• _Task directions_
Copy each of the rows below word for word, with nothing added or changed.

————————

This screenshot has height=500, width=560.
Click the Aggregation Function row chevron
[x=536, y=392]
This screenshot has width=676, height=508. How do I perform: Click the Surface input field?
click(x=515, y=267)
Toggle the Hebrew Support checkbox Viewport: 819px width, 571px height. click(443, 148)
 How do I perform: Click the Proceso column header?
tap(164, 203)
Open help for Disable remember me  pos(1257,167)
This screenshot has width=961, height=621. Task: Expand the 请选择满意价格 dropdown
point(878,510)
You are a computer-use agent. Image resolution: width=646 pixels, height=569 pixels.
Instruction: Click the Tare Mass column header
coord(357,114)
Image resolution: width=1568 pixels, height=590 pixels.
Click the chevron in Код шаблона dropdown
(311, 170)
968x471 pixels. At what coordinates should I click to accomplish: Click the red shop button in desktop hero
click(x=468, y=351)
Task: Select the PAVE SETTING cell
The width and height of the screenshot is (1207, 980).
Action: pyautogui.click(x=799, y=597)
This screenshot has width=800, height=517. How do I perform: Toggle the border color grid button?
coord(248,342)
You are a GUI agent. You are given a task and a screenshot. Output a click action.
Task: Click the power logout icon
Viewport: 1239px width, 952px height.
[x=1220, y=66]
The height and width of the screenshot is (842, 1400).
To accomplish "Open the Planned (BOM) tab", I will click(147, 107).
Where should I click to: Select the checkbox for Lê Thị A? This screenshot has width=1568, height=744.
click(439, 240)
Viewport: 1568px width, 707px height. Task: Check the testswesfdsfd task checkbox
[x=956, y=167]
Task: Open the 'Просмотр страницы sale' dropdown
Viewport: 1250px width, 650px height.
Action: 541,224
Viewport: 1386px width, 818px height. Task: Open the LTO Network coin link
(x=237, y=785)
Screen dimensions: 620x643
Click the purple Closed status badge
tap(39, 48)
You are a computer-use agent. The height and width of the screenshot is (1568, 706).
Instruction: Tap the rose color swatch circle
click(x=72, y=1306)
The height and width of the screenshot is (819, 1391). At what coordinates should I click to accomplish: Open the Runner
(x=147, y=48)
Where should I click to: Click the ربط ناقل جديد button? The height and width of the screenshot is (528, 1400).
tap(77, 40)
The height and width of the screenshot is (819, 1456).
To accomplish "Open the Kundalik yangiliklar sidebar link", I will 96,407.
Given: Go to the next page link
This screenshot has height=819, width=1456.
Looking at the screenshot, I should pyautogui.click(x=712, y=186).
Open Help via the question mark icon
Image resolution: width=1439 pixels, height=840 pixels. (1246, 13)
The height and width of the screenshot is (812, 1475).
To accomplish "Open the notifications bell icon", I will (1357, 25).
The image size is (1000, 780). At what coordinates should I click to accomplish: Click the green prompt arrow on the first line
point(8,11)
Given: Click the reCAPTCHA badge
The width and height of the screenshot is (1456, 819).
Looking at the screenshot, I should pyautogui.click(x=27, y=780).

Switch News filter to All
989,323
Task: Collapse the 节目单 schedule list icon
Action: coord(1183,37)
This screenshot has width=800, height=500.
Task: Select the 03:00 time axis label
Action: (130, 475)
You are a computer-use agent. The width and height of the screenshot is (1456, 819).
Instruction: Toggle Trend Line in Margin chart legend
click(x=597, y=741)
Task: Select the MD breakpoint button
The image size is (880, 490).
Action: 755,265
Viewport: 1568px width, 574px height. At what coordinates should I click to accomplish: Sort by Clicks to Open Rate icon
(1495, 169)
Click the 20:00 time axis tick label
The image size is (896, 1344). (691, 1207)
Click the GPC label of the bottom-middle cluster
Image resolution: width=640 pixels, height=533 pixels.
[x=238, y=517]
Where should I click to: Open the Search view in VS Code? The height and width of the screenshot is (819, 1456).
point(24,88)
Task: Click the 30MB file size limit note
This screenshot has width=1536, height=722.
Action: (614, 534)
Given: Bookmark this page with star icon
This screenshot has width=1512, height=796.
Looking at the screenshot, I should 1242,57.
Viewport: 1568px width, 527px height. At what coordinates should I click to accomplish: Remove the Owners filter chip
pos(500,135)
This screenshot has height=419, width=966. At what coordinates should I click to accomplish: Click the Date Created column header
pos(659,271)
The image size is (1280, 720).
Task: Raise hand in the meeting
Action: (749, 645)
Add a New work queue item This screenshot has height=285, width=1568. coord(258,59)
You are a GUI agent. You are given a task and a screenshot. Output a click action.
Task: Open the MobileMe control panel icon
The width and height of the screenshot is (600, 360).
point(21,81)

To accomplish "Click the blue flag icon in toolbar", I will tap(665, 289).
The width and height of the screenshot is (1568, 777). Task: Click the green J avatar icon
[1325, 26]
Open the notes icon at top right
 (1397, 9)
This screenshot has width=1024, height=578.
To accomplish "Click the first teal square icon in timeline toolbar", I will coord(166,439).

————————

• _Response_
This screenshot has height=500, width=560.
Click the Aggregation Function row chevron
[x=536, y=392]
This screenshot has width=676, height=508. How do I perform: Click the Surface input field?
click(x=515, y=267)
Toggle the Hebrew Support checkbox Viewport: 819px width, 571px height. click(443, 148)
 How do I perform: Click the Proceso column header?
tap(164, 203)
Open help for Disable remember me  pos(1257,167)
This screenshot has width=961, height=621. Task: Expand the 请选择满意价格 dropdown
point(878,510)
You are a computer-use agent. Image resolution: width=646 pixels, height=569 pixels.
Instruction: Click the Tare Mass column header
coord(357,114)
Image resolution: width=1568 pixels, height=590 pixels.
Click the chevron in Код шаблона dropdown
(311, 170)
968x471 pixels. At what coordinates should I click to accomplish: Click the red shop button in desktop hero
click(x=468, y=351)
Task: Select the PAVE SETTING cell
The width and height of the screenshot is (1207, 980).
Action: pyautogui.click(x=799, y=597)
This screenshot has width=800, height=517. How do I perform: Toggle the border color grid button?
coord(248,342)
You are a GUI agent. You are given a task and a screenshot. Output a click action.
Task: Click the power logout icon
Viewport: 1239px width, 952px height.
[x=1220, y=66]
The height and width of the screenshot is (842, 1400).
To accomplish "Open the Planned (BOM) tab", I will click(147, 107).
Where should I click to: Select the checkbox for Lê Thị A? This screenshot has width=1568, height=744.
click(439, 240)
Viewport: 1568px width, 707px height. Task: Check the testswesfdsfd task checkbox
[x=956, y=167]
Task: Open the 'Просмотр страницы sale' dropdown
Viewport: 1250px width, 650px height.
Action: 541,224
Viewport: 1386px width, 818px height. Task: Open the LTO Network coin link
(x=237, y=785)
Screen dimensions: 620x643
Click the purple Closed status badge
tap(39, 48)
You are a computer-use agent. The height and width of the screenshot is (1568, 706).
Instruction: Tap the rose color swatch circle
click(x=72, y=1306)
The height and width of the screenshot is (819, 1391). At what coordinates should I click to accomplish: Open the Runner
(x=147, y=48)
Where should I click to: Click the ربط ناقل جديد button? The height and width of the screenshot is (528, 1400).
tap(77, 40)
The height and width of the screenshot is (819, 1456).
To accomplish "Open the Kundalik yangiliklar sidebar link", I will 96,407.
Given: Go to the next page link
This screenshot has height=819, width=1456.
Looking at the screenshot, I should pyautogui.click(x=712, y=186).
Open Help via the question mark icon
Image resolution: width=1439 pixels, height=840 pixels. (1246, 13)
The height and width of the screenshot is (812, 1475).
To accomplish "Open the notifications bell icon", I will (1357, 25).
The image size is (1000, 780). At what coordinates should I click to accomplish: Click the green prompt arrow on the first line
point(8,11)
Given: Click the reCAPTCHA badge
The width and height of the screenshot is (1456, 819).
Looking at the screenshot, I should pyautogui.click(x=27, y=780).

Switch News filter to All
989,323
Task: Collapse the 节目单 schedule list icon
Action: coord(1183,37)
This screenshot has width=800, height=500.
Task: Select the 03:00 time axis label
Action: (130, 475)
You are a computer-use agent. The width and height of the screenshot is (1456, 819).
Instruction: Toggle Trend Line in Margin chart legend
click(x=597, y=741)
Task: Select the MD breakpoint button
The image size is (880, 490).
Action: 755,265
Viewport: 1568px width, 574px height. At what coordinates should I click to accomplish: Sort by Clicks to Open Rate icon
(1495, 169)
Click the 20:00 time axis tick label
The image size is (896, 1344). (691, 1207)
Click the GPC label of the bottom-middle cluster
Image resolution: width=640 pixels, height=533 pixels.
[x=238, y=517]
Where should I click to: Open the Search view in VS Code? The height and width of the screenshot is (819, 1456).
point(24,88)
Task: Click the 30MB file size limit note
This screenshot has width=1536, height=722.
Action: (614, 534)
Given: Bookmark this page with star icon
This screenshot has width=1512, height=796.
Looking at the screenshot, I should 1242,57.
Viewport: 1568px width, 527px height. At what coordinates should I click to accomplish: Remove the Owners filter chip
pos(500,135)
This screenshot has height=419, width=966. At what coordinates should I click to accomplish: Click the Date Created column header
pos(659,271)
The image size is (1280, 720).
Task: Raise hand in the meeting
Action: (749, 645)
Add a New work queue item This screenshot has height=285, width=1568. coord(258,59)
You are a GUI agent. You are given a task and a screenshot. Output a click action.
Task: Open the MobileMe control panel icon
The width and height of the screenshot is (600, 360).
point(21,81)

To accomplish "Click the blue flag icon in toolbar", I will tap(665, 289).
The width and height of the screenshot is (1568, 777). Task: Click the green J avatar icon
[1325, 26]
Open the notes icon at top right
 (1397, 9)
This screenshot has width=1024, height=578.
To accomplish "Click the first teal square icon in timeline toolbar", I will coord(166,439).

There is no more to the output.